Law firms can compare the value of the client’s “lifetime” across practice groups or against other clients to determine whether improvements should be made in client retention practices and methods, or whether such investments might be curtailed in certain circumstances.
Step 2: Calculate the Average Cost of Acquisition
Calculating how much it costs to bring a client to the firm (CAC) is one of the important underlying factors in determining customer lifetime value. Along with determining how much it costs to acquire a new client of a particular type, it is also important to track and record where the lead was acquired and how. This is important so the law firm or practice group can attribute which channels and marketing efforts are performing well and which are not.

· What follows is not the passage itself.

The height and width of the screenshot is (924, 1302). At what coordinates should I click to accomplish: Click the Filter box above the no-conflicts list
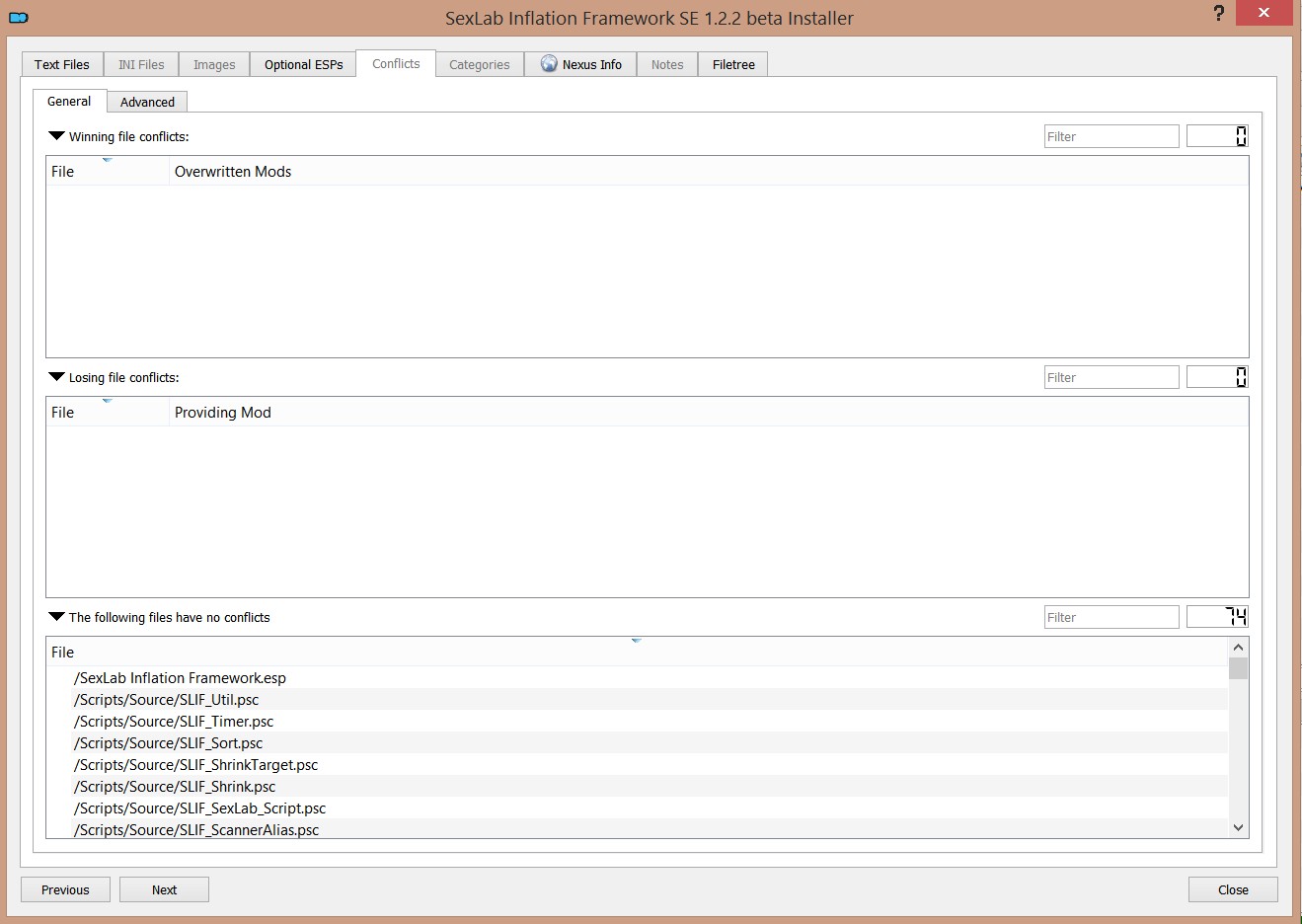1111,616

Step 3: Calculate the Average Revenue a Customer Generates
The next step is to calculate how much revenue a client of a specific kind generates throughout its “lifetime” with the firm or practice group. First, you need to get the total number of matters that you have worked on with the client, and the value of all billing for each of those matters. Multiply the number of matters, and the total amount billed will give you the revenue generated for that client.
Step 4: Get the Net Total to Calculate the Lifetime Value of the Customer
Once you have determined the average lifetime of a specific kind of client, the average revenue each such client generates, and the cost of acquisition for those clients, you are then able to compute for the lifetime value of the customer.
Here are the final steps to compute for the lifetime value of the customer:
a. Determine the Lifetime Value for each client by calculating the total revenue of the individual client and subtracting the cost of acquisition for that client to determine the revenue for the client.
Total Revenue (TR) ¬ Customer Acquisition Cost (CAC) = Revenue from Customer (RC)
b. The next step is to take the revenue for the client, and divide it by the “lifetime” of the client to get the lifetime value per year of that customer.
Revenue from Customer (RC) ÷ Lifetime of Customer (LC) = Lifetime Value per Year (LV)
c. To finally compute for the customer lifetime value (CLV) you have to take the total average of the individual Lifetime Value of all of your customers and multiply it with the average lifetime of customer from the previous step to finally get the CLV.
Average Lifetime Value Per Year (Avg LV) × Average Lifetime of Customer (Avg LC) = CLV
Many law firms and practice groups at least in a general way already engage in the sort of underlying decision-making described here based on “gut feelings” and not in any systematized fashion. However, not using a defined methodology can lead to emotional or incorrect decisions that are not actually profitable, not to mention perceptions of unfairness or inequity among the attorneys in a law firm or practice group.
Armed with an understanding of how to compute the customer lifetime value, law firms will be able to empirically determine the ratio of the cost of acquisition (CAC) for each client, and the client’s customer lifetime value (CLV), in order more reliably analyze these data points and information to streamline marketing and client retention methods, processes, and related decision-making.